(Records in a dataset)
** start **
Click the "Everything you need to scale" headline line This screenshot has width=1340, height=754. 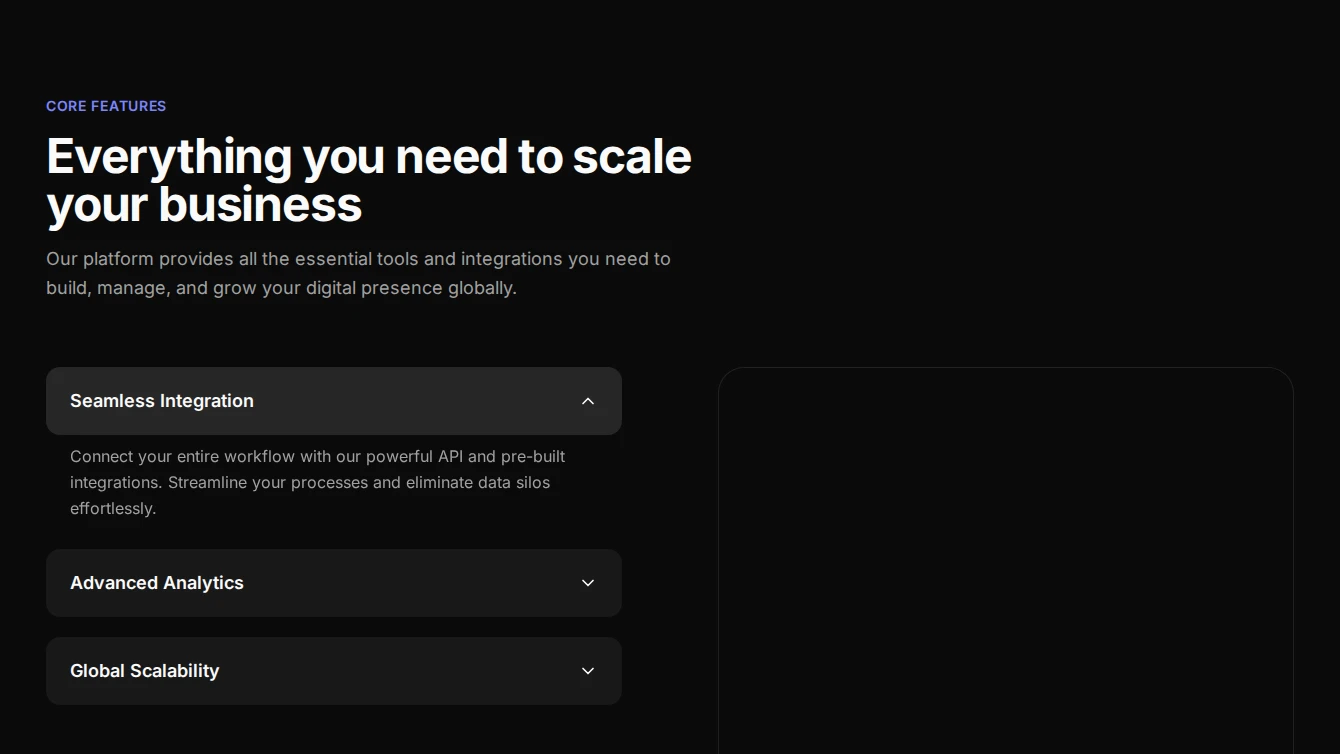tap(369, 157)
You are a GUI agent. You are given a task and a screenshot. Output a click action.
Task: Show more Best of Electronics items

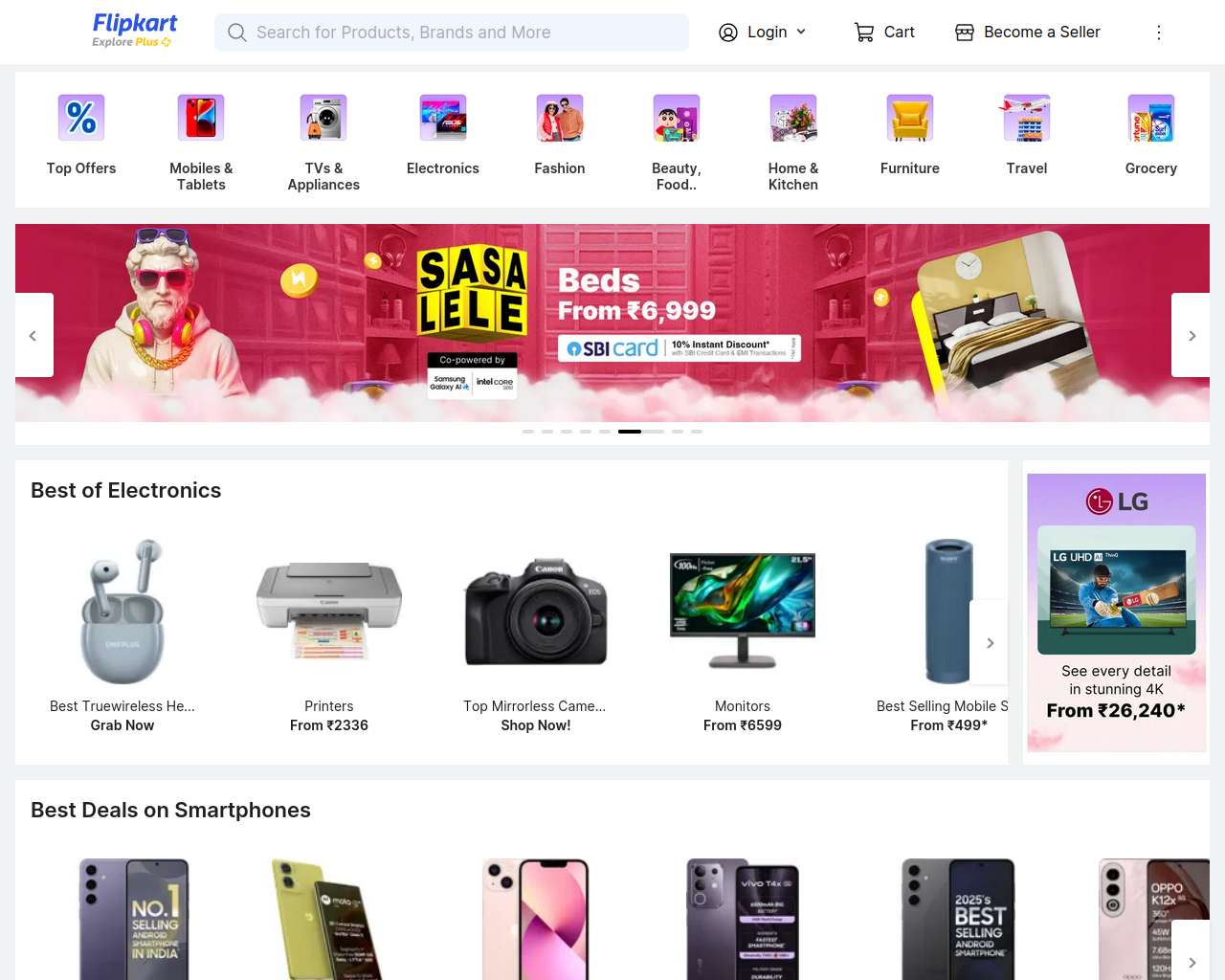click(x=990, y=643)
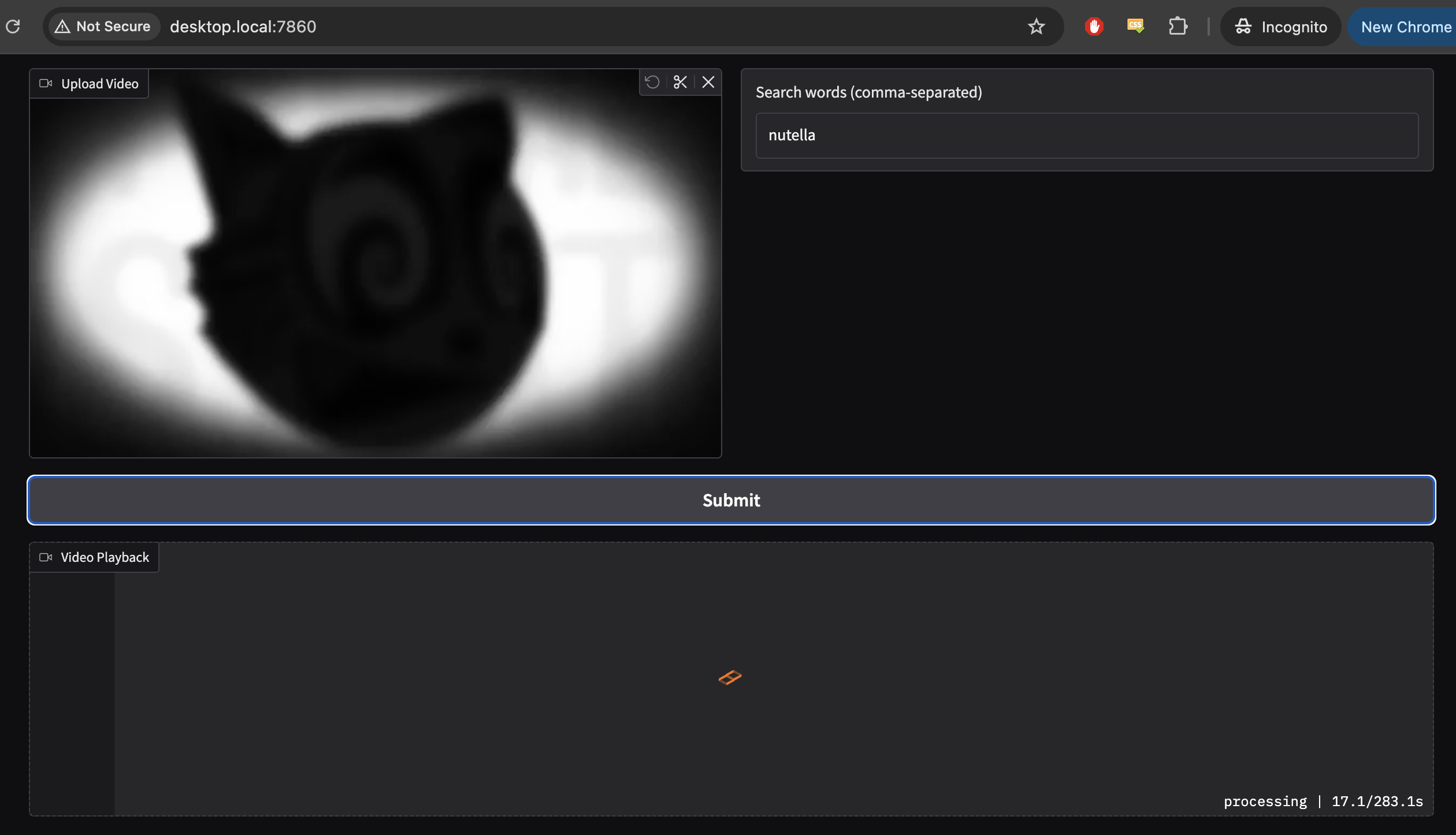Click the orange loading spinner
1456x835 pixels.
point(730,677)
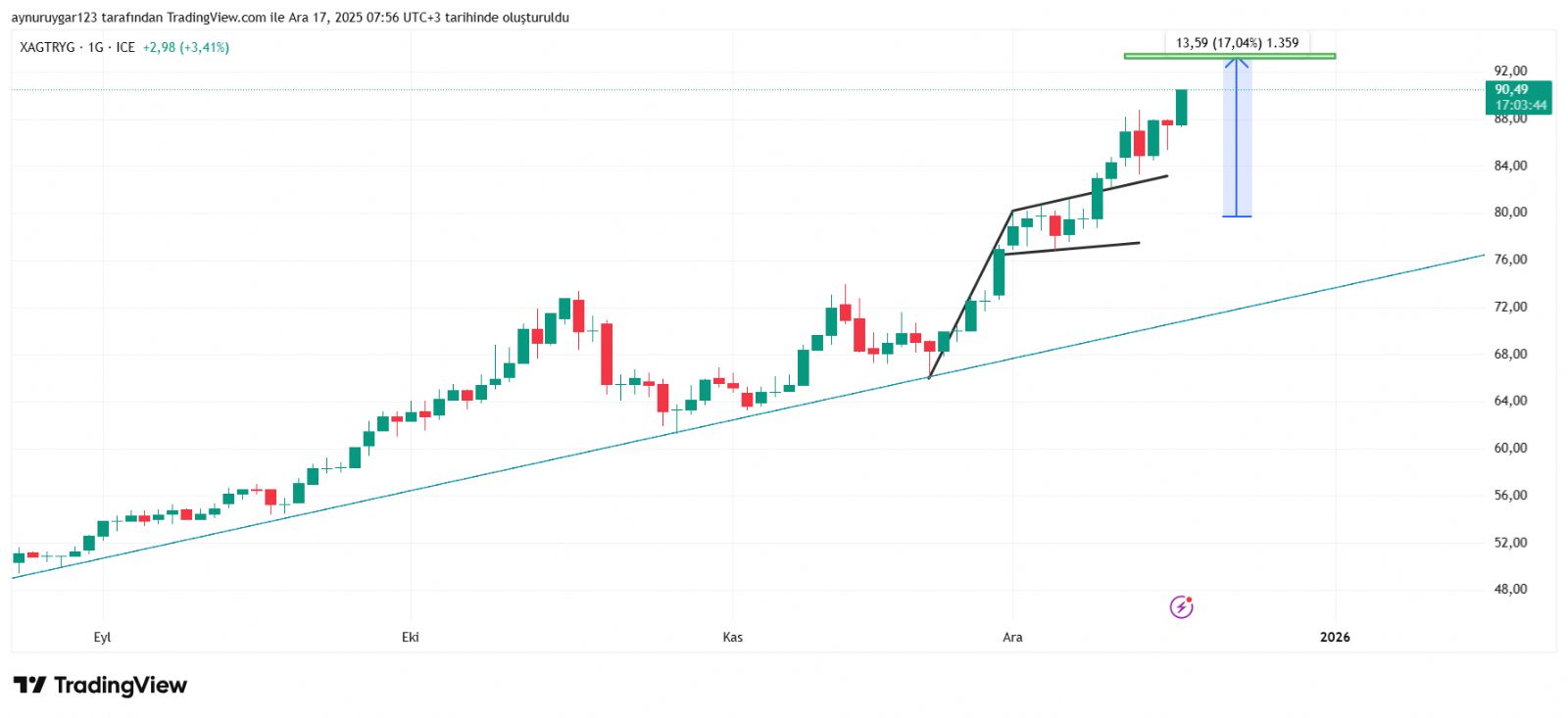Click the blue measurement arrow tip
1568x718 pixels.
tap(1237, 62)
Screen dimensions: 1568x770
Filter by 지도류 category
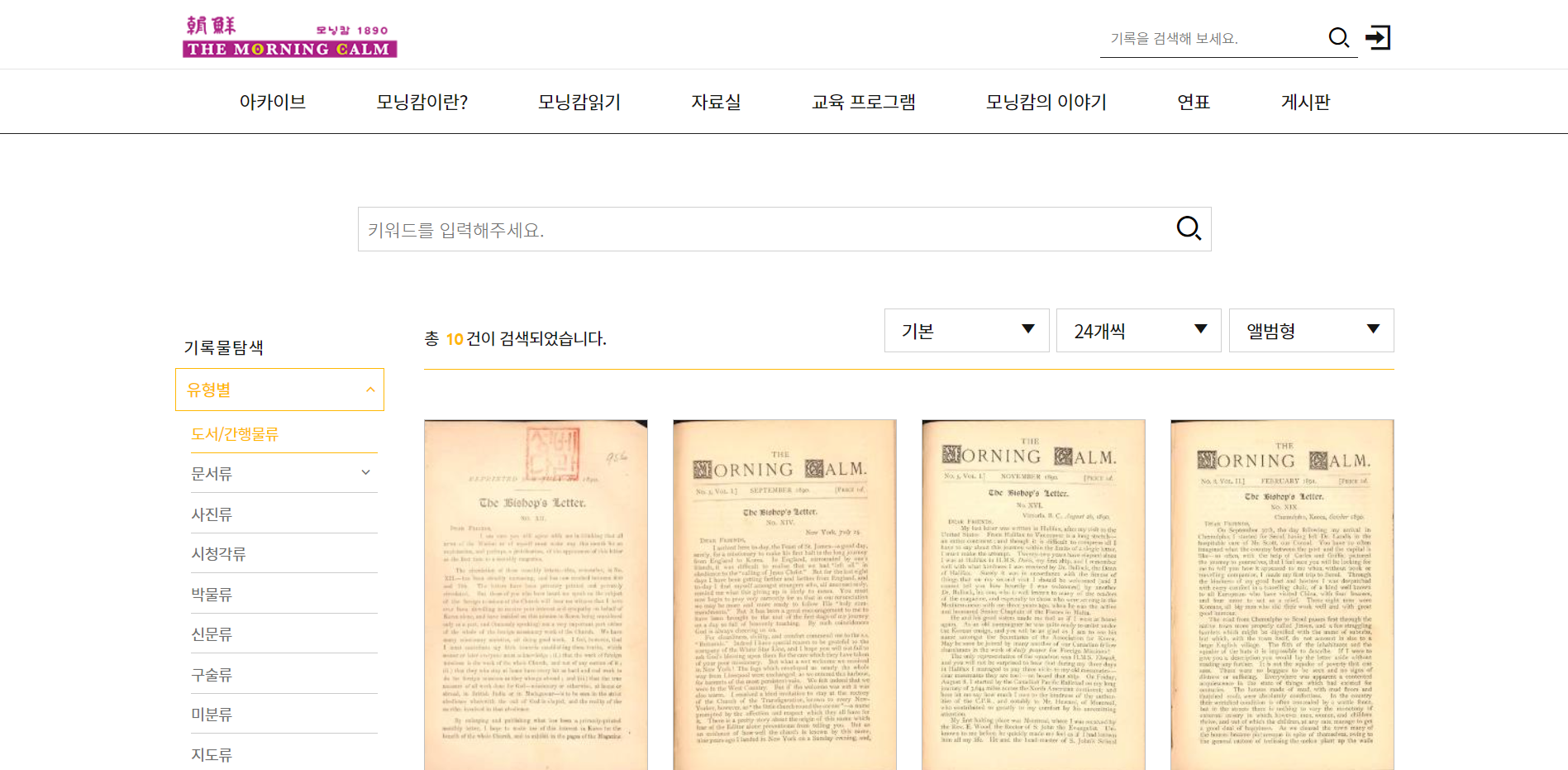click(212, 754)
** end **
YOUR TASK. Edit the lines running from the line with "You are a GUI" through the end of the records, replacing "category" with "section" and keeping everything else unchanged. Omit the pictures from your answer.

COMPLETE ANSWER.
You are a GUI agent. You are given a task and a screenshot. Output a click action.
Task: Show more Best of Electronics items

click(x=990, y=643)
Click the orange loading spinner
1456x835 pixels.
point(730,677)
Click the blue measurement arrow tip
1568x718 pixels.
tap(1237, 62)
Screen dimensions: 1568x770
Filter by 지도류 section
click(212, 754)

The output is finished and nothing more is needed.